◆ Extract provided
------------------------------
Saturday, 6 August 2011

The Captain's Tower, Seventy Poets Celebrate Bob Dylan at Seventy. Review by Barrie Llewelyn

I jumped at the chance to review The Captain’s Tower: Seventy Poets Celebrate Bob Dylan at Seventy (edited by Phil Bowen, Damian Furniss and David Woolley). Who wouldn’t? This anthology includes poems by Dylan’s American contemporaries including Ferlinghetti and Ginsberg; contributions from a British crowd including Armitage, McGough and Rumens as well as offerings from some of our beloved Welsh poets, Robert Minhinnick and Paul Henry amongst them.



And the subject – poetry anthologies are best when they have a theme and celebrating the life and work of Bob Dylan, who is as much a poet as he is songwriter – is just so completely right. Lines from Tamar Yoseloff’s ‘Sad Eyed Lady' say it best:

…He navigates me through

births and deaths, endless days of rain,

all the same to him, his song pressed

into vinyl long ago, a woman he loved,

an age; what has passed he has passed

to me…


Dylan’s music is in our collective aura. It punctuates our lives, even if you don’t know much about the man or the controversy he incited when he moved from being an acoustic folksinger to an electric rocker in 1965, you’ll know the anthems he created for a generation of Baby Boomers, ‘Blowin’ in the Wind’, ‘ The Times They Are a-Changin’, ‘Like a Rolling Stone.’ and they will mean something to you. By the way, Roger McGough takes the blame for that move into rock/pop in his poem, ‘Bob Dylan and the Blue Angel’ which starts by describing a real meeting between the two poets in Liverpool in 1965. The poem soon becomes something of a fantasy or, maybe, a confession:


So over cappuccino in the Picasso I laid it all out.
------------------------------
◆ Material
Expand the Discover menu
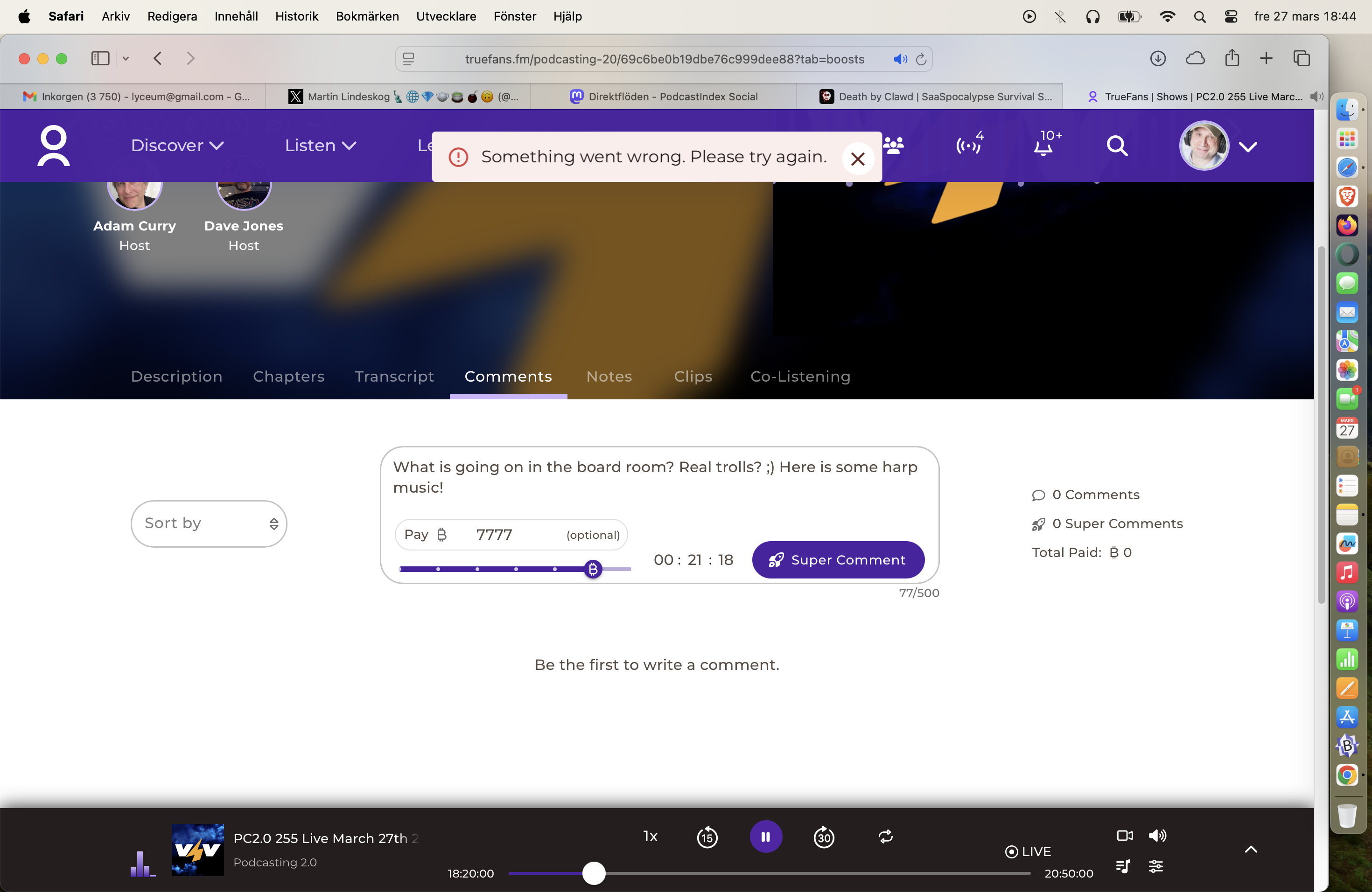The height and width of the screenshot is (892, 1372). (x=177, y=146)
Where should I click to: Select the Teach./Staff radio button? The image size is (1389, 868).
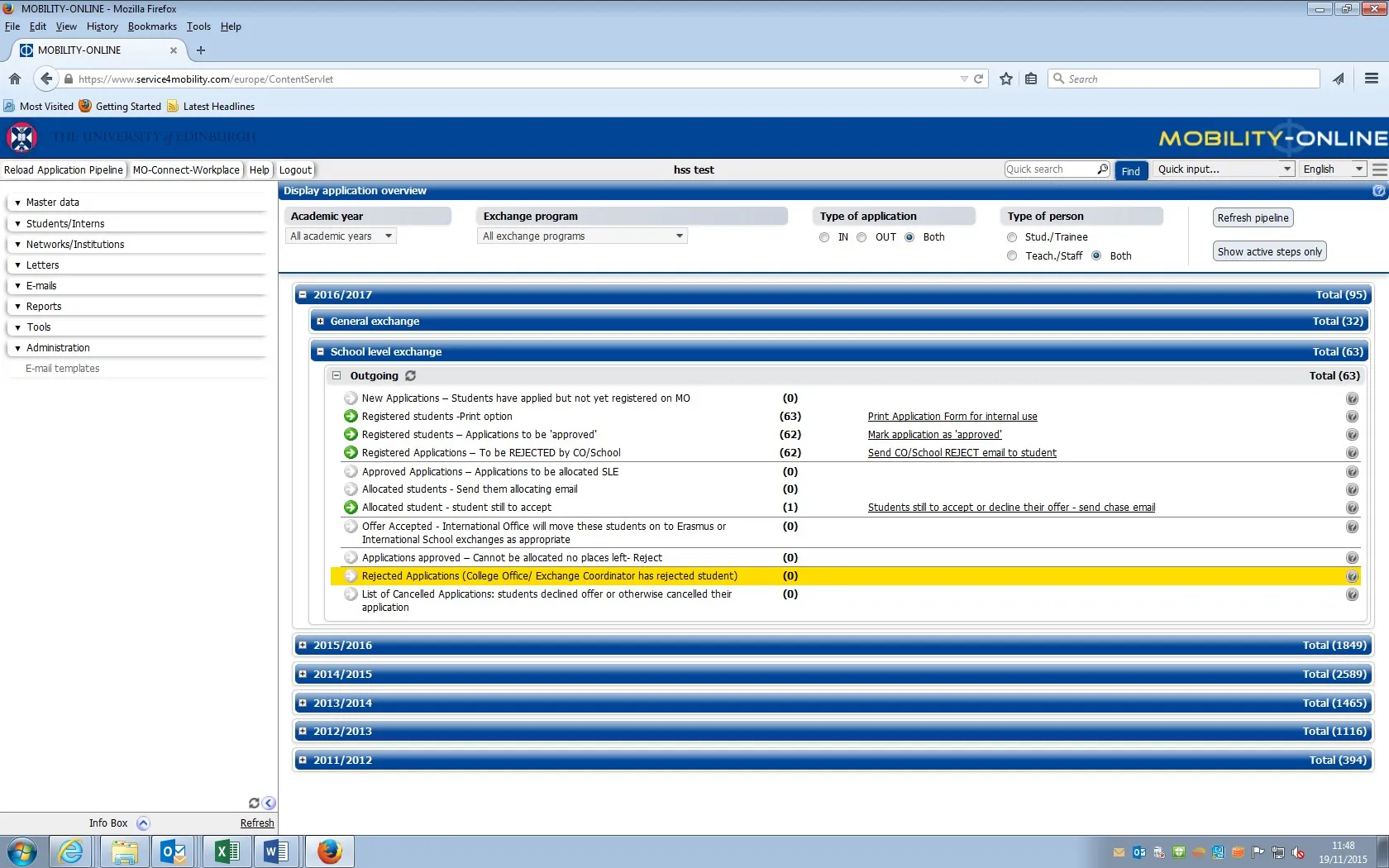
------------------------------
◆ Stated goal A
Reproduce everything in the Dylan anthology review from "into vinyl long" down to "it all out.".
◆ Stated goal B
Resume the review of the Bob Dylan poetry anthology from the point where it stops.

◆ Reply A
into vinyl long ago, a woman he loved,

an age; what has passed he has passed

to me…


Dylan’s music is in our collective aura. It punctuates our lives, even if you don’t know much about the man or the controversy he incited when he moved from being an acoustic folksinger to an electric rocker in 1965, you’ll know the anthems he created for a generation of Baby Boomers, ‘Blowin’ in the Wind’, ‘ The Times They Are a-Changin’, ‘Like a Rolling Stone.’ and they will mean something to you. By the way, Roger McGough takes the blame for that move into rock/pop in his poem, ‘Bob Dylan and the Blue Angel’ which starts by describing a real meeting between the two poets in Liverpool in 1965. The poem soon becomes something of a fantasy or, maybe, a confession:


So over cappuccino in the Picasso I laid it all out.

◆ Reply B
Dump the acoustic. Forget the folksy stuff and go electric.

Get yourself a band. I remember the look on his face.

Sort of relief. The tension in the trademark

hunched shoulders seemed to melt away.


The poems in this book are varied as you’d expect from such a diverse collection of poets. Some of them are about Dylan’s life and times; some describe his music and its impact on the poet’s own life and work; some of them do a good job of replicating Dylan’s style. A couple of them have tenuous links to the subject and, in those selections, Dylan or one of his songs becomes a mere mention – a frame for something else. One of my favourites, ‘Hard Rain’ by Tony Hoagland echoes Dylan’s prophetic song and resounds with its own protest about the way we live:


After I heard It’s a Hard Rain’s A-Gonna Fall

played softly by an accordion quartet

through the ceiling speakers at the Springdale Shopping

Mall,

I understood: there’s nothing

we can’t pluck the stinger from,

nothing we can’t turn into a soft-drink flavor or a t-shirt.



A foreword by rocker Ronnie Wood gives a uniquely personal view of a collaborator and friend. It adds to the richness of a collection which altogether celebrates Bob Dylan’s seventieth birthday as well as his massive contribution and immeasurable inspiration.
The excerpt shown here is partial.